Ours was an industrious home. I was brought up to regard laziness as an abominable disease. Though we were some years of age before we heard the trill of a piano, we knew well all about the song of "The Spinning-Wheel."

Through how many thrilling scenes my father had passed! He stood, at Morristown, in the choir that chanted when George Washington was buried; talked with young men whose fathers he had held on his knee; watched the progress of John Adams's administration; denounced, at the time, Aaron Burr's infamy; heard the guns that celebrated the New Orleans victory; voted against Jackson, but lived long enough to wish we had another just like him; remembered when the first steamer struck the North river with its wheel-buckets; was startled by the birth of telegraphy; saw the United States grow from a speck on the world's map till all nations dip their flag at our passing merchantmen. He was born while the Revolutionary cannon were coming home from Yorktown, and lived to hear the tramp of troops returning from the war of the great Rebellion. He lived to speak the names of eighty children, grand-children and great-grand-children. He died just three years from the day when my mother sped on.
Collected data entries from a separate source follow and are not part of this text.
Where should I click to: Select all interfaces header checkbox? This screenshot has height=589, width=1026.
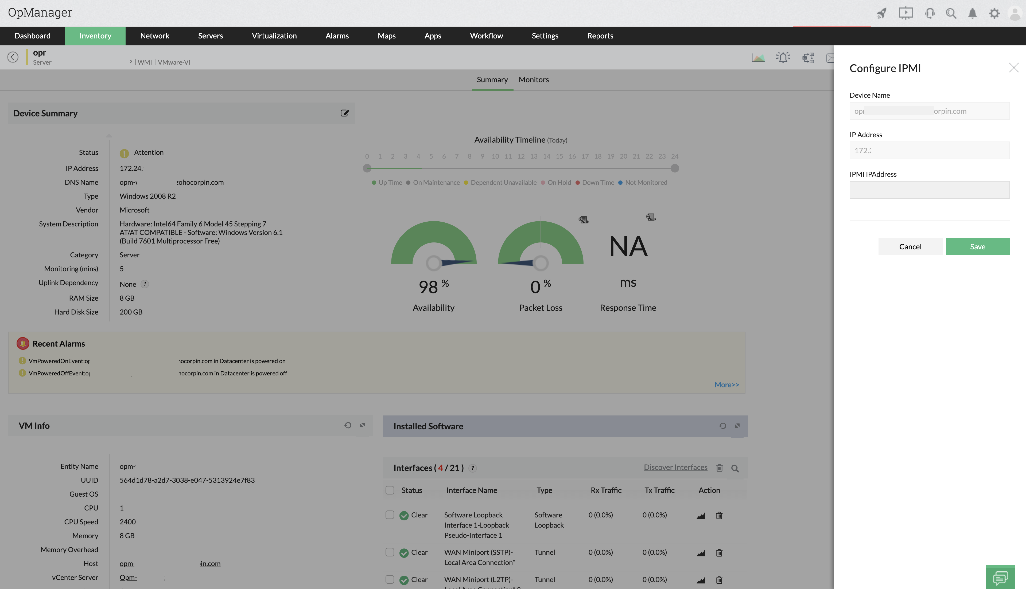[390, 490]
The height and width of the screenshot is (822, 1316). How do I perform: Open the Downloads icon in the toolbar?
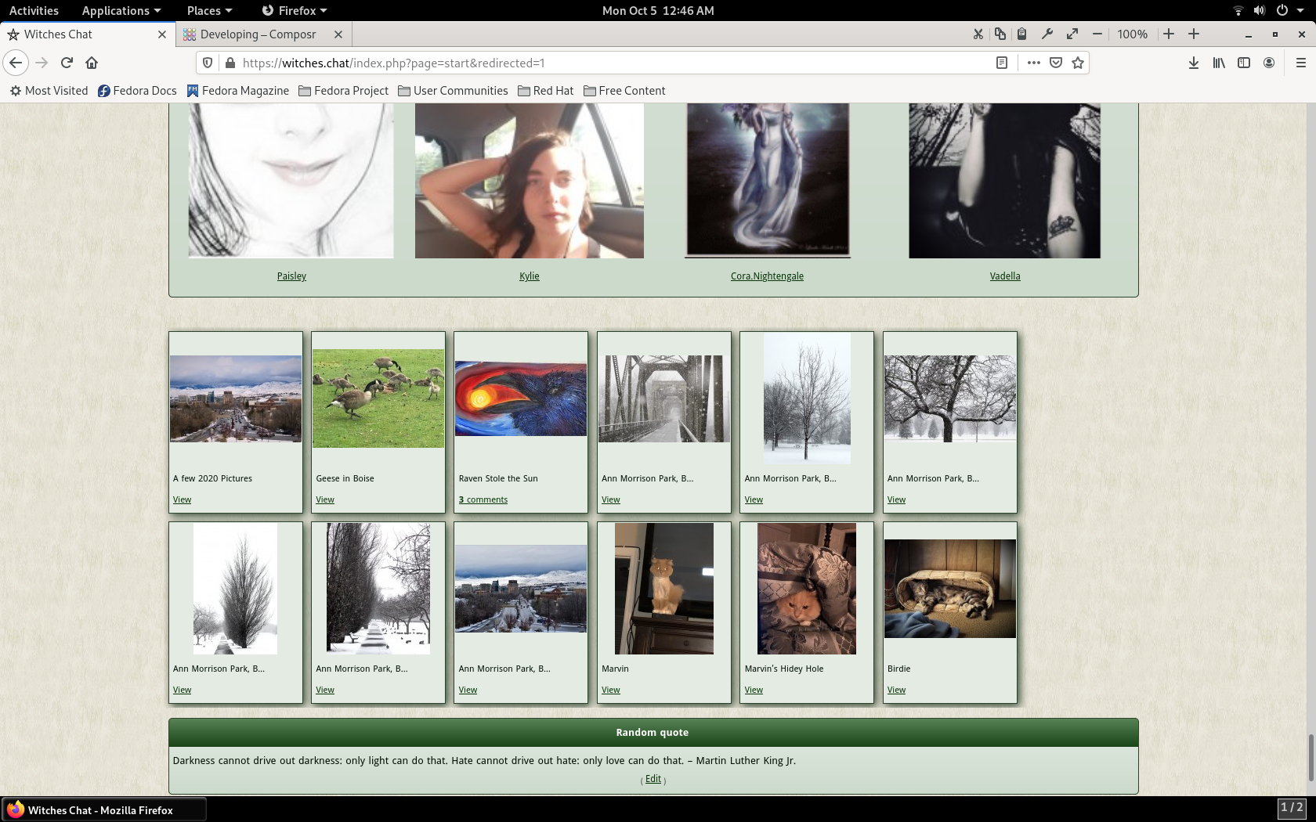1193,63
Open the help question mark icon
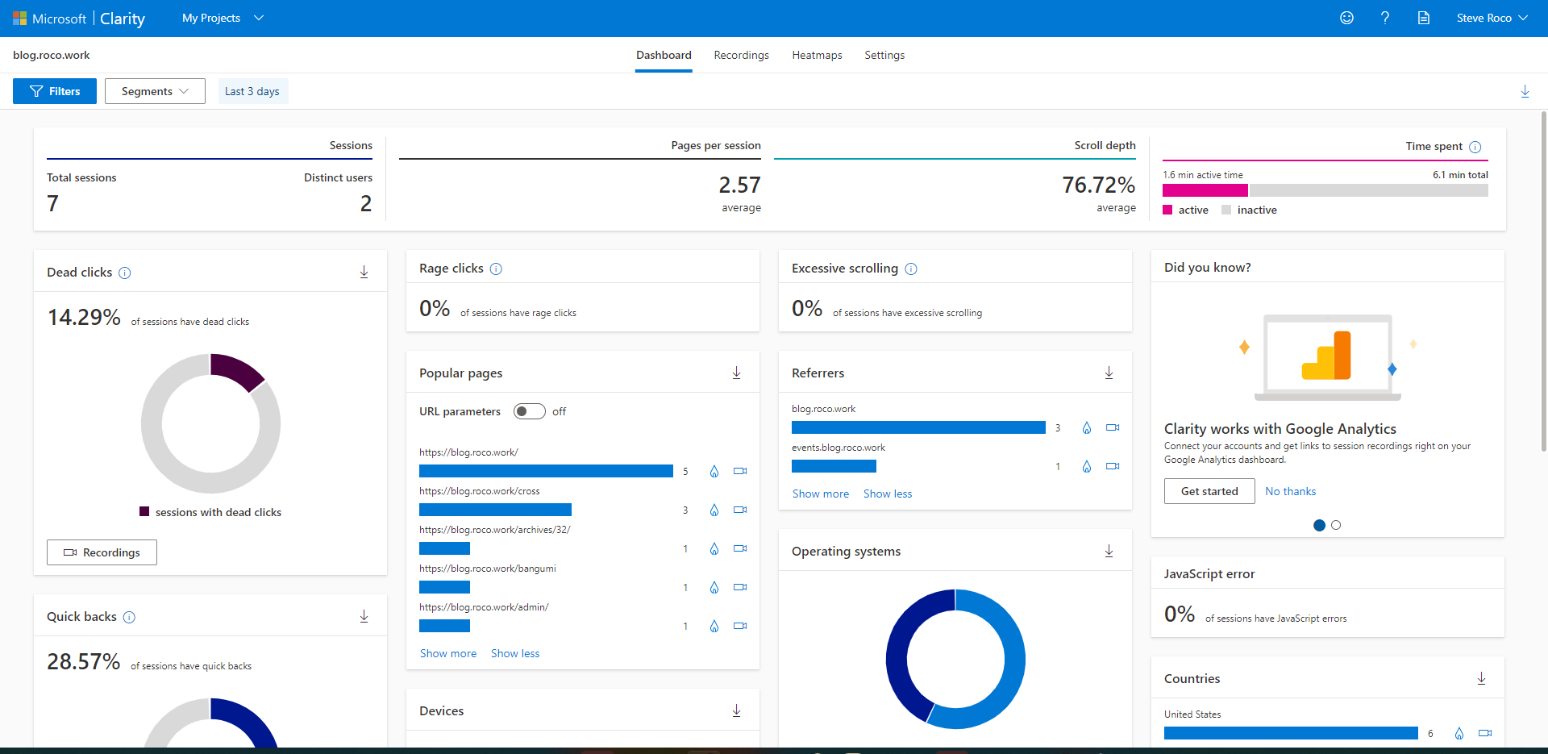The width and height of the screenshot is (1548, 754). (1385, 18)
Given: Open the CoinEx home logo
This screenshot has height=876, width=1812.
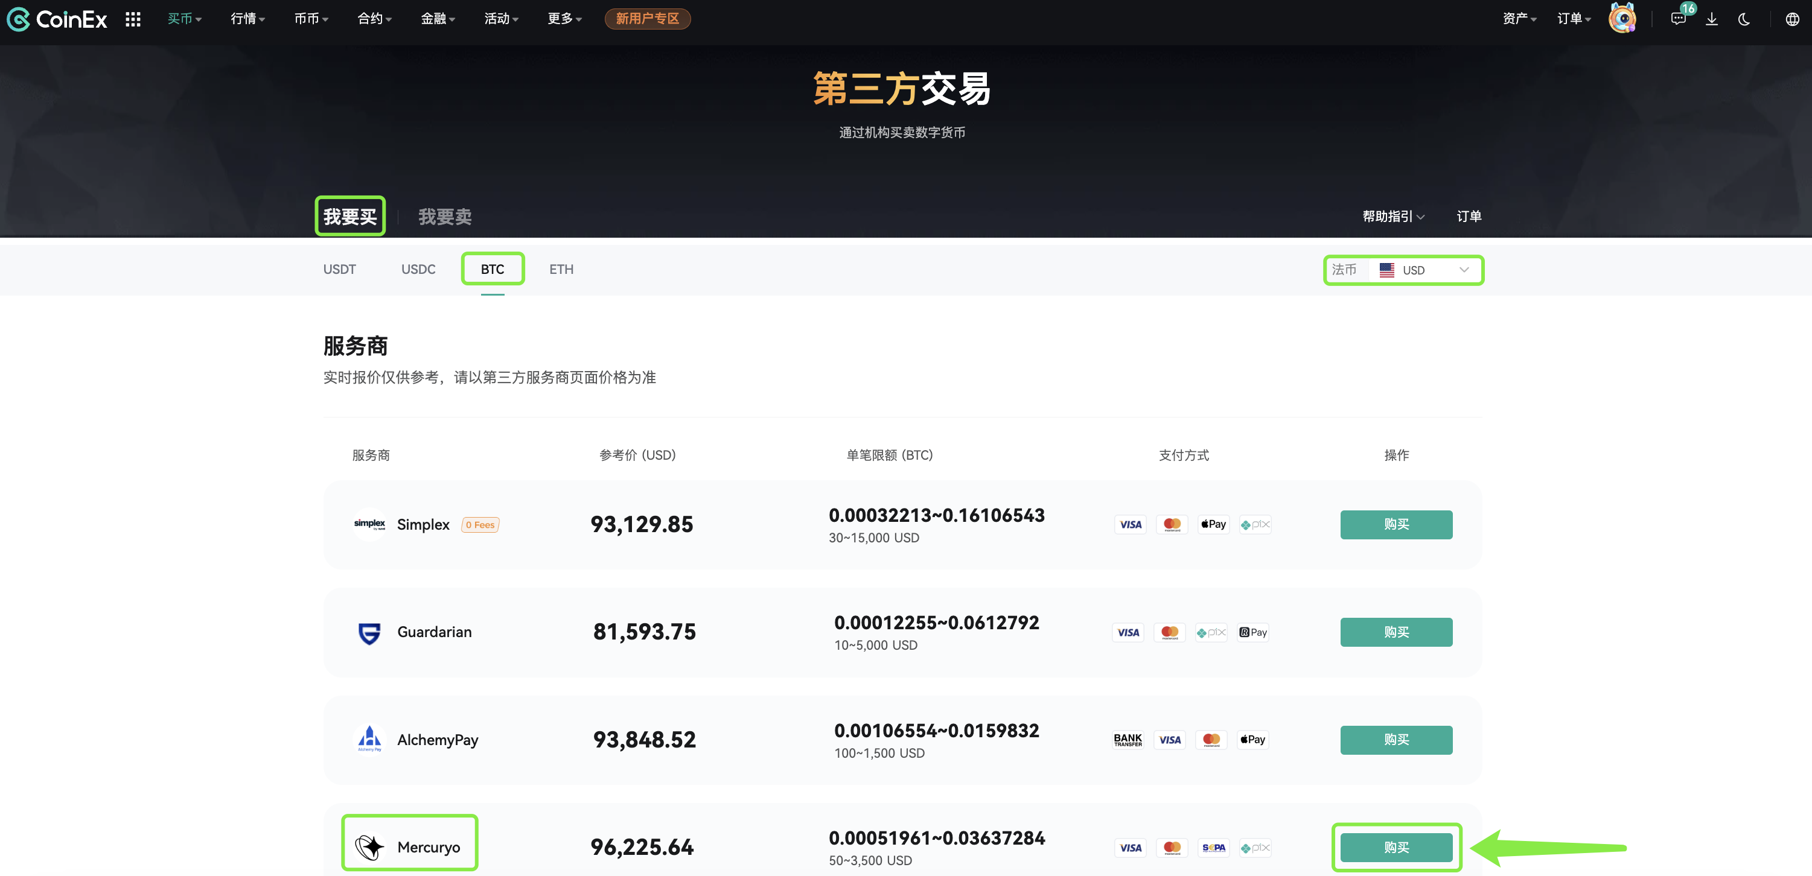Looking at the screenshot, I should pyautogui.click(x=56, y=19).
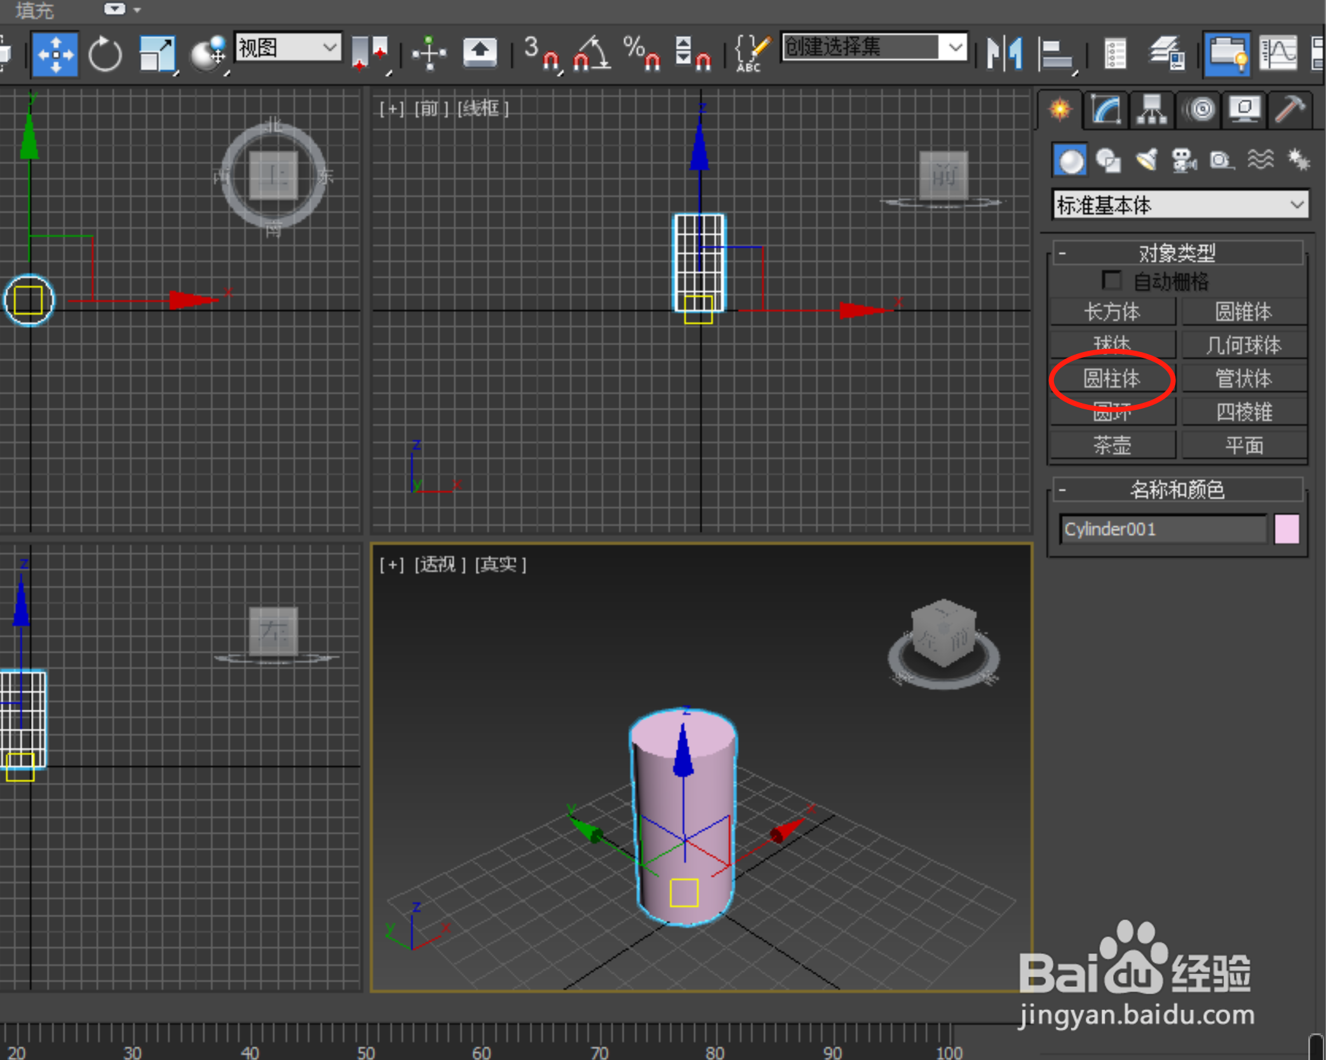1326x1060 pixels.
Task: Switch to the Modify command panel
Action: pyautogui.click(x=1105, y=109)
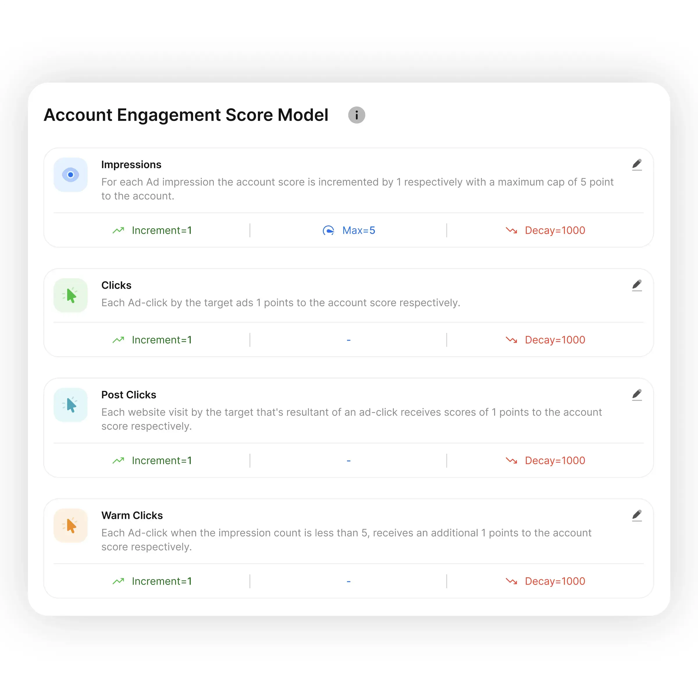Viewport: 698px width, 698px height.
Task: Click Impressions Decay=1000 value
Action: coord(555,230)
When my father lay dying the old country minister said to him, "Mr. Talmage, how do you feel now as you are about to pass the Jordan of death?" He replied—and it was the last thing he ever said—"I feel well; I feel very well; all is well"—lifting his hand in a benediction, a speechless benediction, which I pray God may go down through all the generations—"It is well!"

Four of his sons became ministers of the Gospel: Reverend James R. Talmage, D.D., who was preaching before I was born, and who died in 1879; Reverend John Van Nest Talmage, D.D., who spent his life as a missionary in China, and died in the summer of 1892; Reverend Goyn Talmage, D.D., who after doing a great work for God, died in 1891. But all my brothers and sisters were decidedly Christian, lived usefully and died peacefully.

I rejoice to remember that though my father lived in a plain house the most of his days, he died in a mansion provided by the filial piety of his son who had achieved a fortune.